We taxpayers pay no money up front for the renewable energy facilities, which are constructed by private sector companies. We simply provide the real estate in the form of D0D properties, and agree to purchase power from the facilities. As with other PPA’s the idea is to save money by getting renewable energy at a lower price than the grid mix.
For the military, the additional benefit is smoothing out fossil fuel price spikes that can wreak havoc with budgets for training and other essential operations.
The seventeen contracts in the wind power round went to Acciona Energy North America Corporation, Cobra Industrial Services, Inc., Dominion Energy, Inc., Duke Energy, EDF Renewable Energy, Emerald Infrastructure, Enel Green Power North America, EverPower Wind Holdings, First Wind, Iberdrola Renewables, LTC Federal, NorthlandPower, Siemens Government Technologies, Stronghold Engineering, Turn Key Power Consortium, VERT Investment Group, and West Texas Power Company.
Among the familiar names in this group with a global reach, Siemens is well known for its wind turbine technology and it is also included in the geothermal group, and Italy-based Enel has had a strong presence in the US wind and solar markets as well as a long history in geothermal energy.
US Military Makes Peace With Wind Power
As for the military’s wary relationship with wind power, that began to change in the past several years with a growing body of knowledge on the interaction of wind farms with radar. The US company Aveillant, for example, has come up with a new 3-D holographic form of radar that can “declutter” readings from turbine blades and distinguish them from aircraft.

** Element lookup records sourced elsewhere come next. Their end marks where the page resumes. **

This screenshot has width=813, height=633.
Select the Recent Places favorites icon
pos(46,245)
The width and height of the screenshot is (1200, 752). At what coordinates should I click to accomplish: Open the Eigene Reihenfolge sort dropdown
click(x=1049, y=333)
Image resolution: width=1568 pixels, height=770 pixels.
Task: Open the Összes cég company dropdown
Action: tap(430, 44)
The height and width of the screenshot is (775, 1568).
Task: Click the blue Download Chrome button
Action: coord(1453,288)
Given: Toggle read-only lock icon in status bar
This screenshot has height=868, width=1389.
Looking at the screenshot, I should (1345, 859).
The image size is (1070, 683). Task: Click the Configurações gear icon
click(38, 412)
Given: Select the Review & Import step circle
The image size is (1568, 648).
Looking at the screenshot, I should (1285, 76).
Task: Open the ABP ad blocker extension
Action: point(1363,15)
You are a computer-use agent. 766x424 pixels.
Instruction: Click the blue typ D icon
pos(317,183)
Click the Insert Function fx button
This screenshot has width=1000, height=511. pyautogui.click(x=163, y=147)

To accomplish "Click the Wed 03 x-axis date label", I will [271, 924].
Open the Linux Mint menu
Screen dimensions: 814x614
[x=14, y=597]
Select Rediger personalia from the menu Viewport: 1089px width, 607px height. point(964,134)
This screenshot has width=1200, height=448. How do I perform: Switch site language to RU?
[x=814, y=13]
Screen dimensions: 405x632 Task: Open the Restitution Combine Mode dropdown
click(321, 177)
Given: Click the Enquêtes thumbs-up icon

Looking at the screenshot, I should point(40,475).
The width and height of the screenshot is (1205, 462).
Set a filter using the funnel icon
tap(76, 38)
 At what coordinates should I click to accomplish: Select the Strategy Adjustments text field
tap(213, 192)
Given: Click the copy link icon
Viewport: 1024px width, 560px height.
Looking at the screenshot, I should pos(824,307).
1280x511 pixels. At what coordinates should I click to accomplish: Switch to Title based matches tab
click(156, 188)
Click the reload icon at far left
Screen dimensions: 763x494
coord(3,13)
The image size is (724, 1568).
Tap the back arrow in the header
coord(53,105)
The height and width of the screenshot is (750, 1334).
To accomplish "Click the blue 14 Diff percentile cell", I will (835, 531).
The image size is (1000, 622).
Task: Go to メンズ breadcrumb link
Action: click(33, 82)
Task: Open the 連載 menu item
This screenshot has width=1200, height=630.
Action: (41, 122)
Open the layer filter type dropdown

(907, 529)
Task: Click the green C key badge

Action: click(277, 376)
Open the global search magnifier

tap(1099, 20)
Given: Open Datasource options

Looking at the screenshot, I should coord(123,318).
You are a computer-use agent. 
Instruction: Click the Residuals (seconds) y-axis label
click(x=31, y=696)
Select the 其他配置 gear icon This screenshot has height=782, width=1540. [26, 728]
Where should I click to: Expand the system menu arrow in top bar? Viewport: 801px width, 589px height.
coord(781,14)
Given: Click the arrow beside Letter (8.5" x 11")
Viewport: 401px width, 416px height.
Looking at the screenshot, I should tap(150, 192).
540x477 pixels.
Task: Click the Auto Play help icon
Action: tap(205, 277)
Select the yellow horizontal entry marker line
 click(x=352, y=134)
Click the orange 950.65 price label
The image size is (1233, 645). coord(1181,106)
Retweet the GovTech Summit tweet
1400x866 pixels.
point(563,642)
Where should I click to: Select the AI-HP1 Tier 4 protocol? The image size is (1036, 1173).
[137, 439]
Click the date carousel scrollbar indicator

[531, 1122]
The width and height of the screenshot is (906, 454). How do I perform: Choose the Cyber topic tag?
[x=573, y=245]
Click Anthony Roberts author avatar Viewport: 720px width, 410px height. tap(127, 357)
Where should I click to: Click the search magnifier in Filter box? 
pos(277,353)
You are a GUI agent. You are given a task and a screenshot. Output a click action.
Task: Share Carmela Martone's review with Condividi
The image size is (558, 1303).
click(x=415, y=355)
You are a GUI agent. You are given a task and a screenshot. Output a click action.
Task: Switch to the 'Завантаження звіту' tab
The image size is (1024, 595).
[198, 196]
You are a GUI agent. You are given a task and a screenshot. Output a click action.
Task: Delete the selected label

In 2010, the Army went online with its first wind power project, at the Tooele Army Depot in Utah, and the Coast Guard followed suit with a wind turbine at its Southwest Harbor Base in Maine. In 2012, Cape Cod Air Force Station in Massachusetts announced that its 6th Space Warning Squadron on Cape Cod would get a new pair of wind turbines, which will save the facility an estimated $1 million annually in energy costs.
Also worth mentioning is the involvement of military veterans in lobbying for the wind power industry, both for its role in in a stronger national defense and for its role as a valuable employment platform for veterans.